Input data Block Start

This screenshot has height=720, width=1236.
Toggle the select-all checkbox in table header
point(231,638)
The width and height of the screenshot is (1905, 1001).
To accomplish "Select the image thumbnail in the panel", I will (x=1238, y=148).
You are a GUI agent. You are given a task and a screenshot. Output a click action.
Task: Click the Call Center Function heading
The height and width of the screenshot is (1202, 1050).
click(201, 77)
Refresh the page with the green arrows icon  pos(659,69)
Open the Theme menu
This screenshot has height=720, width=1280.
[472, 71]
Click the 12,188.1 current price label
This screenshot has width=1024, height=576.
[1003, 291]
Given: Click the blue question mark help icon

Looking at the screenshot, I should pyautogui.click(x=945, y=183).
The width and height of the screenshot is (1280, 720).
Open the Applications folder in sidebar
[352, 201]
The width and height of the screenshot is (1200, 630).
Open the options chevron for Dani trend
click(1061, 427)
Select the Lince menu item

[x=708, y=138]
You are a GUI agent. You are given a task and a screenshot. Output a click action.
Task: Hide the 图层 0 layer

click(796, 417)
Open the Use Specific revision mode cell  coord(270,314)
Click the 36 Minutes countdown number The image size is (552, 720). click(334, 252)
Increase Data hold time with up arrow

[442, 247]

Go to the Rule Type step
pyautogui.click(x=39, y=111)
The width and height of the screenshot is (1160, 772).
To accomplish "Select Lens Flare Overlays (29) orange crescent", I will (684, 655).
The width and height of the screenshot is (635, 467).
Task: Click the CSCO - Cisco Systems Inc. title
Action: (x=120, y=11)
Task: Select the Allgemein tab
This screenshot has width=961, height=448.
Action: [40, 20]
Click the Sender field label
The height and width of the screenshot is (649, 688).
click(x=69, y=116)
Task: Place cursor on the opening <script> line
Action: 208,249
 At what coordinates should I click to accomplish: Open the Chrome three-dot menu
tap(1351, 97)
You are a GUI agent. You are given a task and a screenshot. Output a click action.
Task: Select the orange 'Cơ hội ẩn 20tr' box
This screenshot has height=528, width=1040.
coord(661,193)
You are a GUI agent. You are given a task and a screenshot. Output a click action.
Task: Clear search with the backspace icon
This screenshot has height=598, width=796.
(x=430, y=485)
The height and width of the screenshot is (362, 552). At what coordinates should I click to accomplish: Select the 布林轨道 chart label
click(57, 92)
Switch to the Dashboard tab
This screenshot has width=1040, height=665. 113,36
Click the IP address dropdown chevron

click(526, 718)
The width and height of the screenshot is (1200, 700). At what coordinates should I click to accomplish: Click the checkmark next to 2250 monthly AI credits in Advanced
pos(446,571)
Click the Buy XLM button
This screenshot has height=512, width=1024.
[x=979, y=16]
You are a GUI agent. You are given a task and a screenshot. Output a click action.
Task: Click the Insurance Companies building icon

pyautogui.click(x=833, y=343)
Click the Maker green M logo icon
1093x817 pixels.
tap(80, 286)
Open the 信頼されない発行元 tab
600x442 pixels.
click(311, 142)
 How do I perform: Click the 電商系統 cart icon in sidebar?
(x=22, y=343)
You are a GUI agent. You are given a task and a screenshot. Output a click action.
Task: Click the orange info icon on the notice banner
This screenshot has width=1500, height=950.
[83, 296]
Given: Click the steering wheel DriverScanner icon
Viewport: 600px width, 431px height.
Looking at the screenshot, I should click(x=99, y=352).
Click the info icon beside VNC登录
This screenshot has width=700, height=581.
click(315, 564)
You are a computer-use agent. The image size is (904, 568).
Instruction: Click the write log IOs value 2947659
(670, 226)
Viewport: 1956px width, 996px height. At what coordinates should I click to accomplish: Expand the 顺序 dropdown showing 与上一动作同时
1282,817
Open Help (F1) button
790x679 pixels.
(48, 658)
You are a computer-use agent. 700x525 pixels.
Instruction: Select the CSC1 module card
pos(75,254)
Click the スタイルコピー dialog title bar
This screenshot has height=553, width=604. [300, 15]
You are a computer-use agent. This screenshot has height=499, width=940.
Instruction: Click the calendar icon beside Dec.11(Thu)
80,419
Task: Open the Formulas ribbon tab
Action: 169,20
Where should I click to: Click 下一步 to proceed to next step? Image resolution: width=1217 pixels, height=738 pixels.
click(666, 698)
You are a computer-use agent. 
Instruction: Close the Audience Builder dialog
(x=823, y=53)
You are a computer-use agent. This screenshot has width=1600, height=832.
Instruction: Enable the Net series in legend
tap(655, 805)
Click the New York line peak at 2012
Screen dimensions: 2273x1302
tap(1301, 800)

Input data Block End

To do: Scan the entries above for the word "computer" and collect each line holding it.

Solution for this task:
You are a computer-use agent. The image size is (904, 568).
You are a computer-use agent. 700x525 pixels.
You are a computer-use agent. This screenshot has height=499, width=940.
You are a computer-use agent. 
You are a computer-use agent. This screenshot has width=1600, height=832.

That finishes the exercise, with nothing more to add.